> [TEXTO PARA LEITURA]:
----

Mantendo fortemente o seu protagonismo relativamente aos demais Poderes Públicos, o STF concluiu julgamentos envolvendo temas extremamente polêmicos e naturalmente relevantes, tanto do ponto de vista jurídico-constitucional, quanto sob a ótica política e social.

Aquele protagonismo decorre do fato de o Poder Legislativo ainda estar fragilizado política e socialmente e de modo especial, por ainda não corresponder de modo eficiente e eficaz às demandas “da maioria” que elegeu os seus membros, bem como ao seu significativo envolvimento em atos ilícitos em face da Administração Pública direta e indireta.

Ademais, a atual conjuntura de polarização ideológica tem provocado frequentes demandas de alguns partidos políticos (principalmente da oposição) acerca de questões “interna corporis”, as quais deveriam ser decididas no Parlamento e que acabam desembocando no Supremo, congestionando a pauta da Corte e contribuindo para a judicialização da política e em alguns casos, para a politização da justiça.   

Tais pressupostos permitem afirmar com certa segurança que o Poder Judiciário (leia-se STF) está cada vez mais forte e longe de ser um mero poder moderador, até porque, o Poder Executivo que historicamente, sempre foi determinante no Brasil encontra-se também vulnerável, fazendo com que o “terceiro gigante” de Mauro Cappelletti cresça ainda mais.

O crescimento da intervenção judiciária, tanto no Poder Legislativo, quanto no Poder Executivo, para além das causas de natureza política aqui elencadas decorre da necessidade de um controle efetivo e simultâneo da constitucionalidade das leis criadas pelo Poder Legislativo e da legalidade dos atos do Poder Executivo.

Constata-se igualmente, o inevitável aumento da responsabilidade da justiça constitucional para fazer face às demandas cada vez mais complexas a serem satisfeitas pelos Poderes Legislativo e Executivo, a partir do momento em que a sociedade civil brasileira despertou para a importância da sua participação política e tem acompanhado o desempenho daqueles Poderes, por meio de um constante controle da operacionalização de políticas públicas de seu interesse.

A repaginação do fenômeno da globalização, o avanço tecnológico e o crescimento econômico provocaram profundas mudanças nas relações das pessoas entre si, e, estes com o Estado.

A complexidade daquelas relações aliadas as suas crescentes demandas decorrentes daqueles acontecimentos aumentaram as pressões sobre o Governo (Poder Executivo, Legislativo e o próprio Judiciário), quando à satisfação de suas necessidades de saúde, educação e outras que finalmente foram assimiladas como os seus direitos fundamentais e que não estão sendo suficientemente satisfeitas pelo Poder Legislativo – responsável pela elaboração de projetos de leis – e Executivo – executor de políticas públicas.

----

> [EXTRATO DE DADOS]:

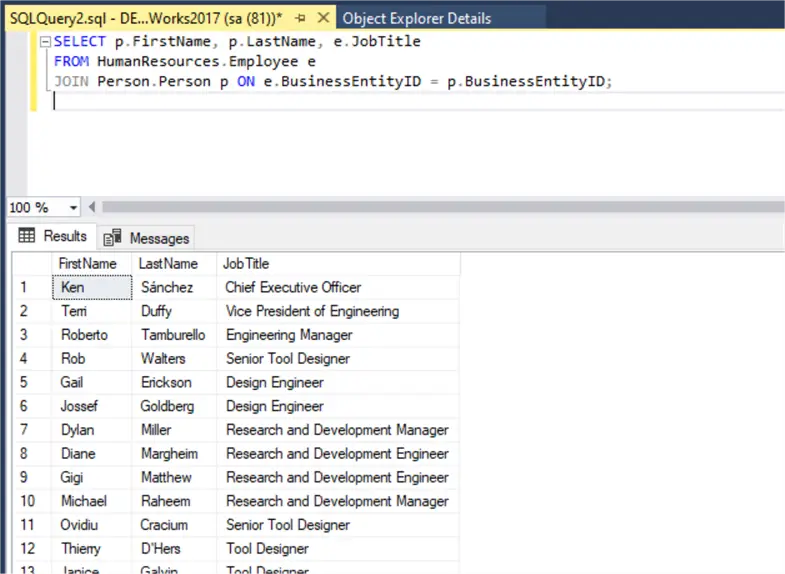Select all via results grid corner cell
The width and height of the screenshot is (785, 574).
tap(31, 263)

----

> [OBJETIVO DA TAREFA]:
Responda com base no texto sobre o STF:
1. Segundo o texto, de quais partidos vêm principalmente as demandas sobre questões "interna corporis"?
2. A quem o texto atribui a expressão "terceiro gigante"?
3. Quais três fatos provocaram profundas mudanças nas relações das pessoas entre si e com o Estado?

> [RESPOSTA FINAL]:
1. Principalmente dos partidos da oposição.
2. A Mauro Cappelletti.
3. A repaginação do fenômeno da globalização, o avanço tecnológico e o crescimento econômico.